Ever wonder just how they determined what a dietary calorie is, and how they know how much energy you get from it? Like many things in dietary science, the answer is surprising.They burn it and measure the calories (a unit of heat energy) the food gives off. Sort of. A scientist in the 1800’s figured this out, and we’ve been using his system ever since. Except it doesn’t work. Your body does not “burn” food, it digests it. So there are problems with the method. But as New Scientist notes, there is resistance to changing the flawed system:
“There will be errors, but not very serious errors, and nobody can do their calories anyway so what difference does it make?” says Marion Nestle, a nutritionist at New York University.
Gotta’ love those nutritionists.The article gives a real-world example that is worth noting. Two foods may have similar calorie counts but end up being utilized (DIGESTED!) by the body in different ways.
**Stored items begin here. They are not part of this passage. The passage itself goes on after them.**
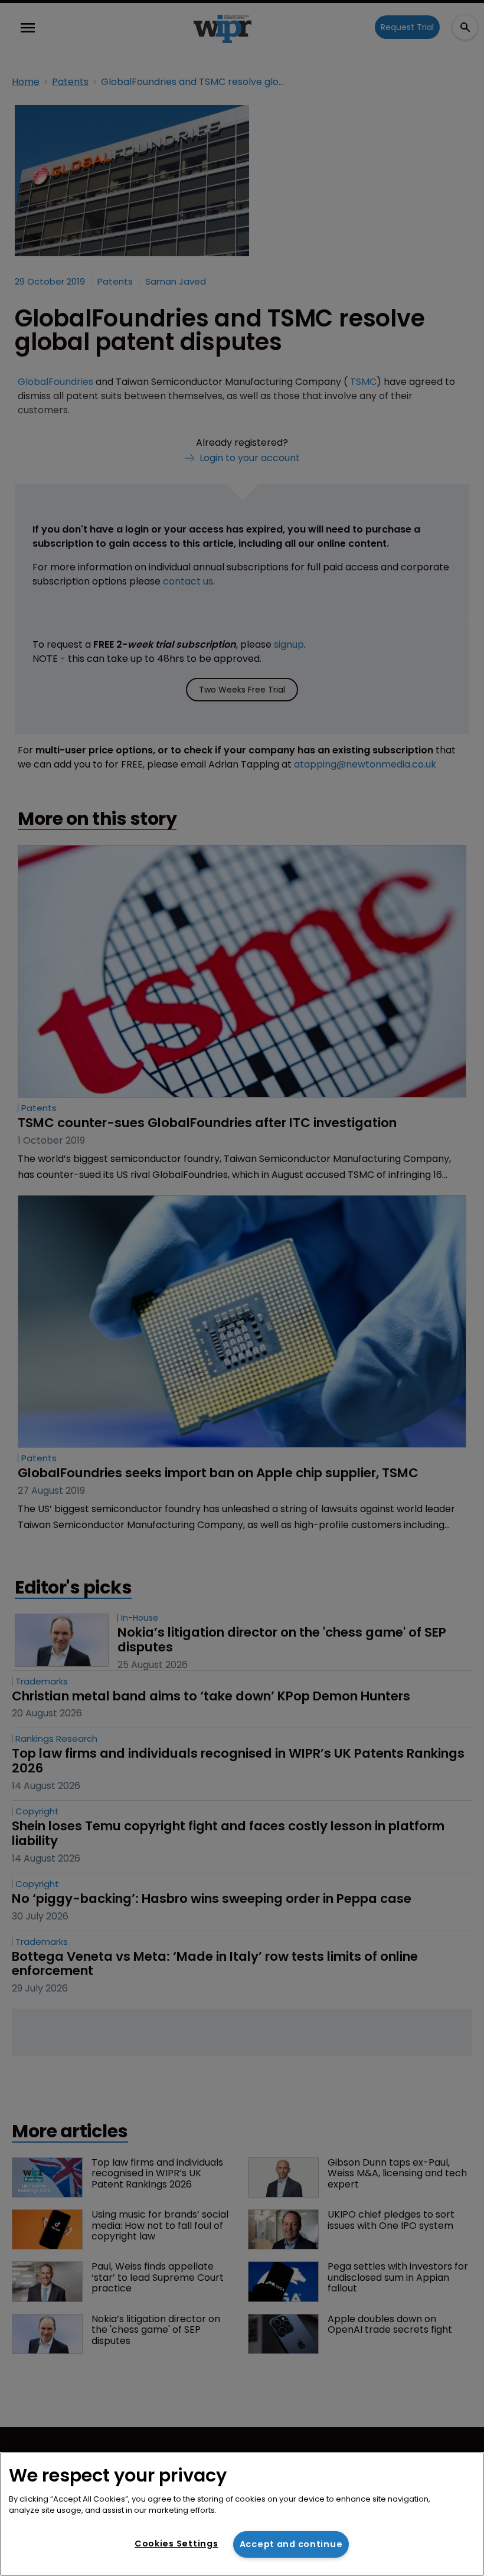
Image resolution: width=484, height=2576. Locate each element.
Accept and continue (291, 2544)
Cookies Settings (176, 2543)
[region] (242, 2514)
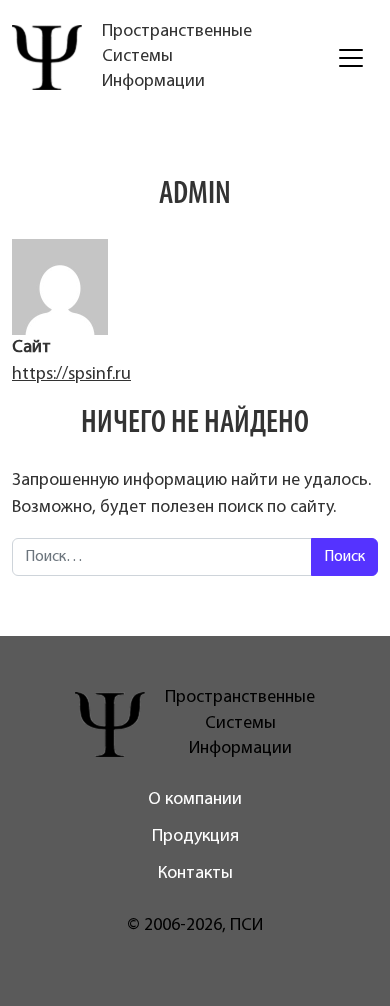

A brownie, filled with refined starches and sugars, may have a calorie rating of 250 and a “healthy” snack bar with “complex carbs” a rating of 300, yet the body will extract more calories from the brownie. The dieter counting calories is fooled by the system. But, it doesn’t really matter to nutritionists; no one does it right anyway, right? After the not-so-compelling browning/muslei bar example, the article actually talks about real food. What you quickly see is that trying to count calories becomes incredibly complex, and as our expanding waistlines have told us, does nothing to help reduce obesity. For my money, counting what you can’t count accurately doesn’t make a lot of sense. Paying attention to what you eat, and not just how much, seems more consistent with human health. Unless you think you really are a bonfire. Then burn, baby, burn.